▶ [RECORD SET]:
--- START ---

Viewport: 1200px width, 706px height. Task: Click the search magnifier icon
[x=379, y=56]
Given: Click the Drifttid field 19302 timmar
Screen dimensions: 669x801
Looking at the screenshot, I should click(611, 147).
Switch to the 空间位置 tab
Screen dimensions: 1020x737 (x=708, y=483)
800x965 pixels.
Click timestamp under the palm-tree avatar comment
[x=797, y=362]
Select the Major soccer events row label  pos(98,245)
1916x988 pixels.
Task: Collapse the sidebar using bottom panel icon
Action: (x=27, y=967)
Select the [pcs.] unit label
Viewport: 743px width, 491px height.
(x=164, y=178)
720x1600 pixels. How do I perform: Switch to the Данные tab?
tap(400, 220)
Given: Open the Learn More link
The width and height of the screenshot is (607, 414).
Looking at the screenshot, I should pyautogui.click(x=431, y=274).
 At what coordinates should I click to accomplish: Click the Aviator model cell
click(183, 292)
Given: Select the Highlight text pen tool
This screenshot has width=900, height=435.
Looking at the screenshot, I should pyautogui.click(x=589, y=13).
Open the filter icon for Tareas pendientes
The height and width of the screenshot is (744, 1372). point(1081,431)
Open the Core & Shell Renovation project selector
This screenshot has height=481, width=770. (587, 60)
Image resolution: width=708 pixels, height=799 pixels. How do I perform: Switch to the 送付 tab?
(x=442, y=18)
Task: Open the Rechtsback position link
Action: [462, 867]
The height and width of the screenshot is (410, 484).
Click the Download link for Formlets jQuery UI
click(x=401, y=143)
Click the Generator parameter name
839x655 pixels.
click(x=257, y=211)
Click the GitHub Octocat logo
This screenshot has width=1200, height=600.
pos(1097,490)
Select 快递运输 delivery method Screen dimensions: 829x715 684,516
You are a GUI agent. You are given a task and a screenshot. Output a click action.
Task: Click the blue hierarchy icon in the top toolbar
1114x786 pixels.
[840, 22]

--- END ---

Copy every record above verbatim and in full.

▶ [OUTPUT]:
Viewport: 1200px width, 706px height. Task: Click the search magnifier icon
[x=379, y=56]
Given: Click the Drifttid field 19302 timmar
Screen dimensions: 669x801
Looking at the screenshot, I should click(611, 147).
Switch to the 空间位置 tab
Screen dimensions: 1020x737 (x=708, y=483)
800x965 pixels.
Click timestamp under the palm-tree avatar comment
[x=797, y=362]
Select the Major soccer events row label  pos(98,245)
1916x988 pixels.
Task: Collapse the sidebar using bottom panel icon
Action: (x=27, y=967)
Select the [pcs.] unit label
Viewport: 743px width, 491px height.
(x=164, y=178)
720x1600 pixels. How do I perform: Switch to the Данные tab?
tap(400, 220)
Given: Open the Learn More link
The width and height of the screenshot is (607, 414).
Looking at the screenshot, I should pyautogui.click(x=431, y=274).
 At what coordinates should I click to accomplish: Click the Aviator model cell
click(183, 292)
Given: Select the Highlight text pen tool
This screenshot has width=900, height=435.
Looking at the screenshot, I should pyautogui.click(x=589, y=13).
Open the filter icon for Tareas pendientes
The height and width of the screenshot is (744, 1372). point(1081,431)
Open the Core & Shell Renovation project selector
This screenshot has height=481, width=770. (587, 60)
Image resolution: width=708 pixels, height=799 pixels. How do I perform: Switch to the 送付 tab?
(x=442, y=18)
Task: Open the Rechtsback position link
Action: [462, 867]
The height and width of the screenshot is (410, 484).
Click the Download link for Formlets jQuery UI
click(x=401, y=143)
Click the Generator parameter name
839x655 pixels.
click(x=257, y=211)
Click the GitHub Octocat logo
This screenshot has width=1200, height=600.
pos(1097,490)
Select 快递运输 delivery method Screen dimensions: 829x715 684,516
You are a GUI agent. You are given a task and a screenshot. Output a click action.
Task: Click the blue hierarchy icon in the top toolbar
1114x786 pixels.
[840, 22]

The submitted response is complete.